**Set exercise**
Display each line of the records below that contains the string "width", matching case exactly.

**Supplied material**
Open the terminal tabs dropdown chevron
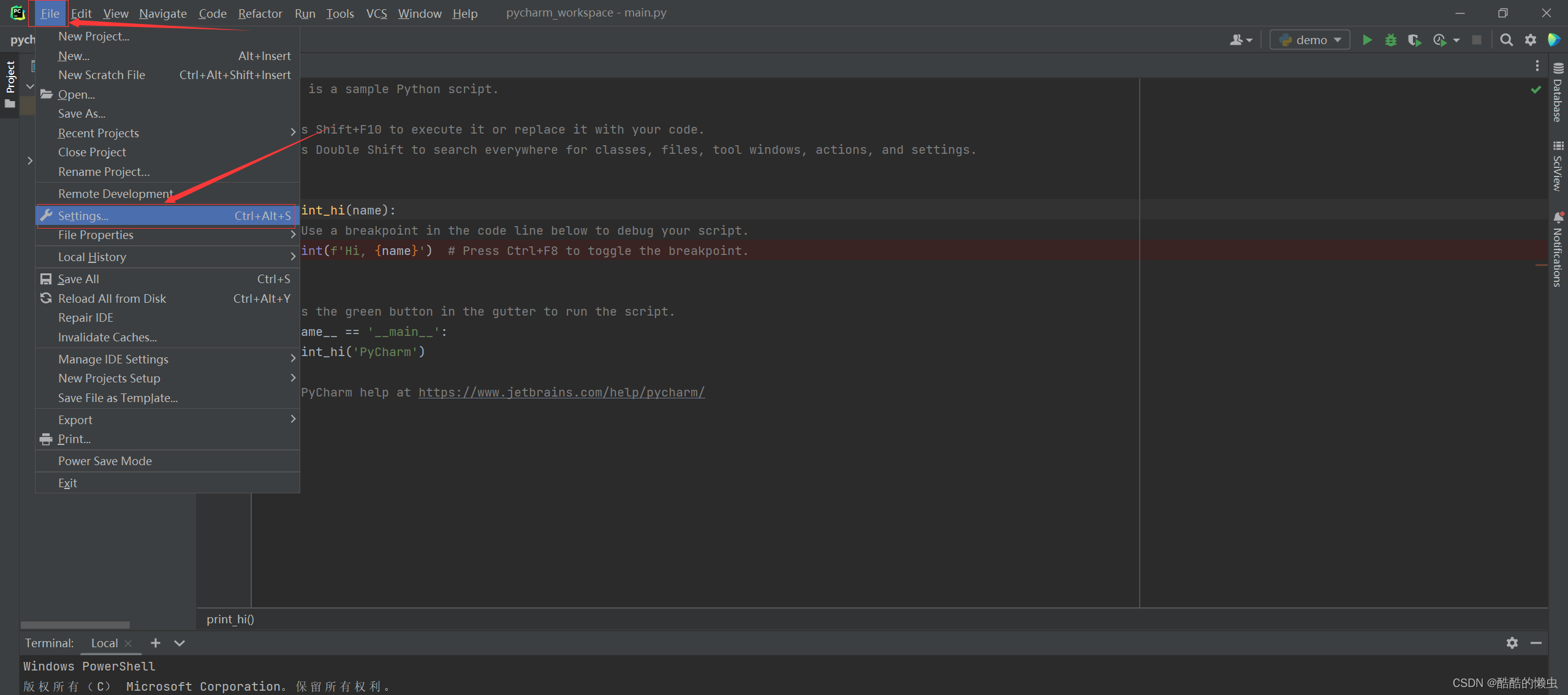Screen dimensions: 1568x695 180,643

--

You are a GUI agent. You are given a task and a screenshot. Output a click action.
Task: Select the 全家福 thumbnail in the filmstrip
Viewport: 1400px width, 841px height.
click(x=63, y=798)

...

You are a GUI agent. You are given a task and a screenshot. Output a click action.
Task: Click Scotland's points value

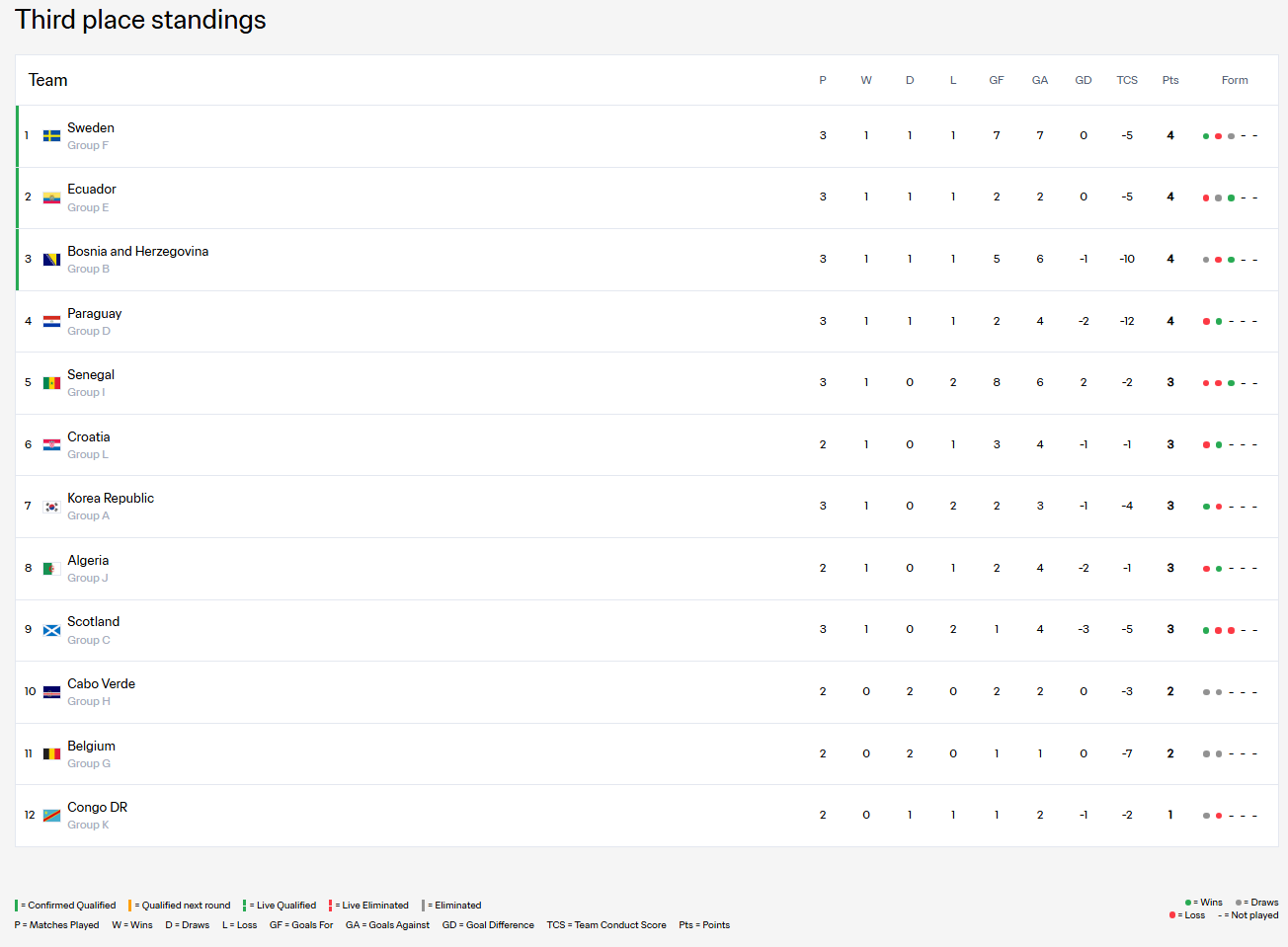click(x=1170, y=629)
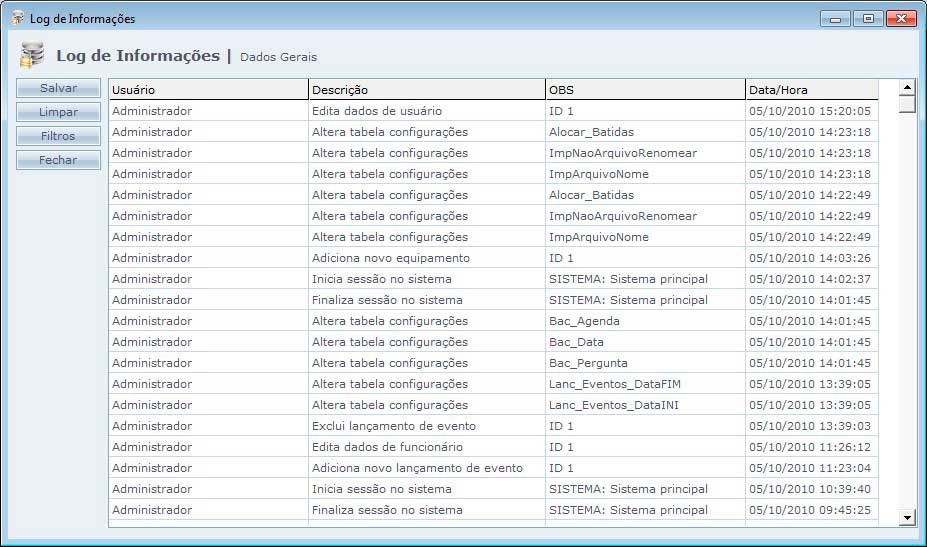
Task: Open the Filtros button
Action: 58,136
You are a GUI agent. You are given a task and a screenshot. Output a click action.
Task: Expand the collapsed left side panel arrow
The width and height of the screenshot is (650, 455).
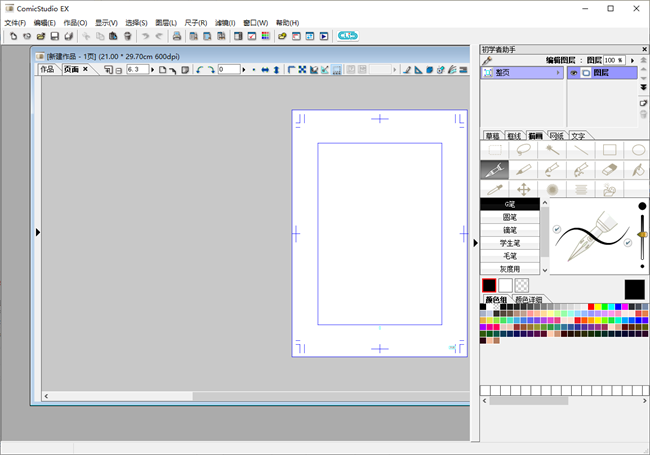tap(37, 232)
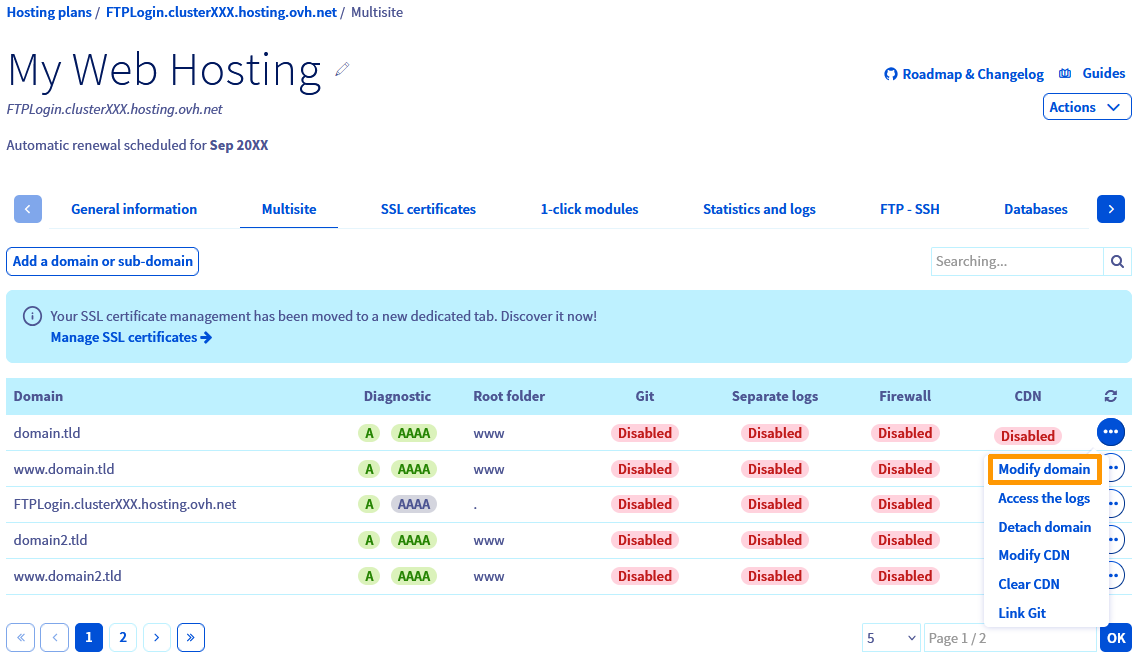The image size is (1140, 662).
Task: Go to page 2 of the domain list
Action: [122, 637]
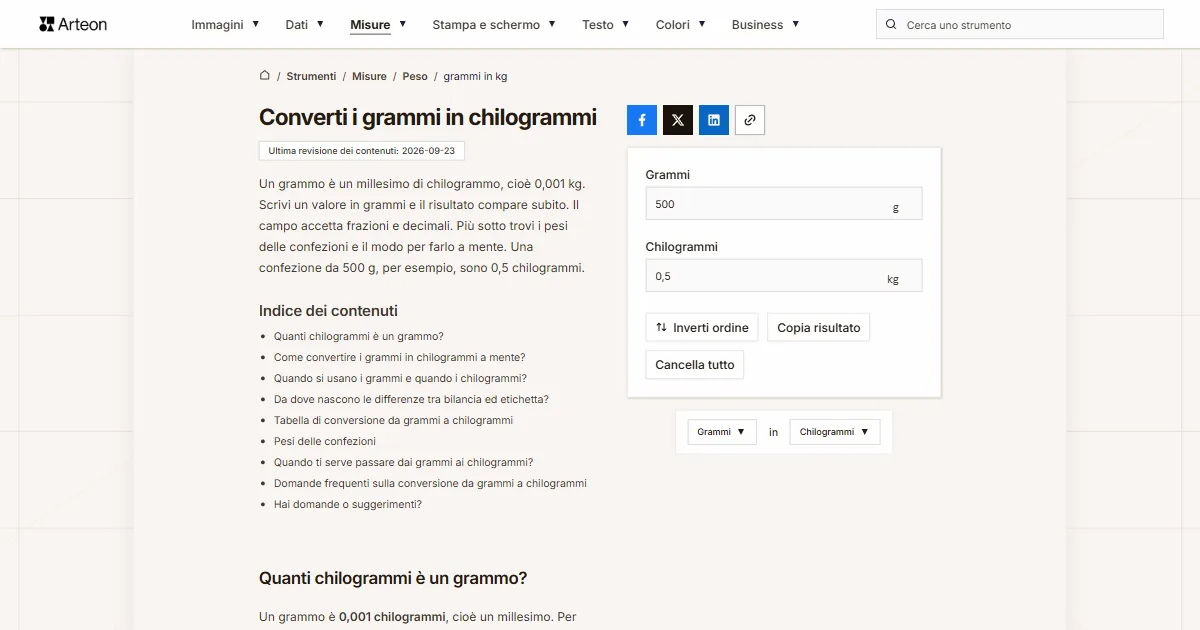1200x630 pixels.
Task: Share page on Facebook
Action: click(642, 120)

**Correct result**
Viewport: 1400px width, 841px height.
The width and height of the screenshot is (650, 455).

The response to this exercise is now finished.